-------- Information given
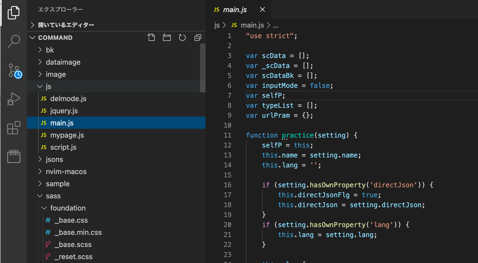Open the Extensions view icon

click(14, 128)
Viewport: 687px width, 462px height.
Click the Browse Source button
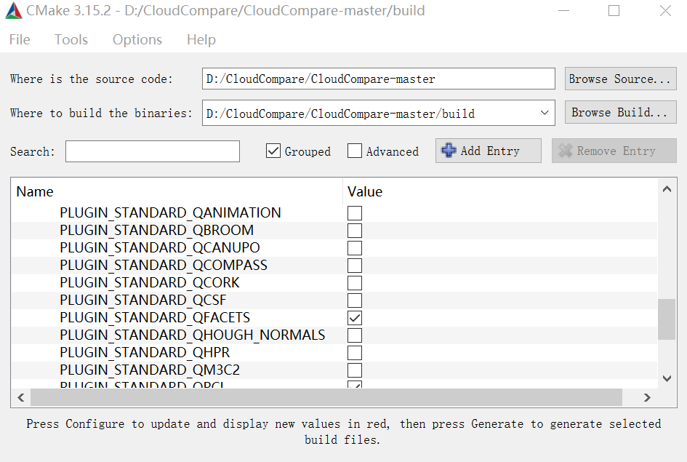click(619, 79)
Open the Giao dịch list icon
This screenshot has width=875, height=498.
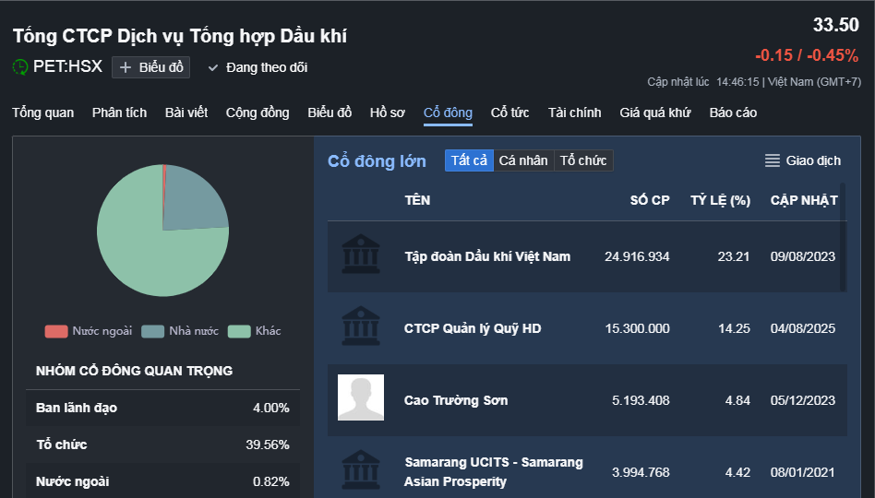[773, 160]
----------------
Print only the lines running from the one containing "Click the Browse Source button" to the end of the data above, exactly; include no pictures.

Click the Browse Source button
click(619, 79)
Open the Giao dịch list icon
This screenshot has width=875, height=498.
[773, 160]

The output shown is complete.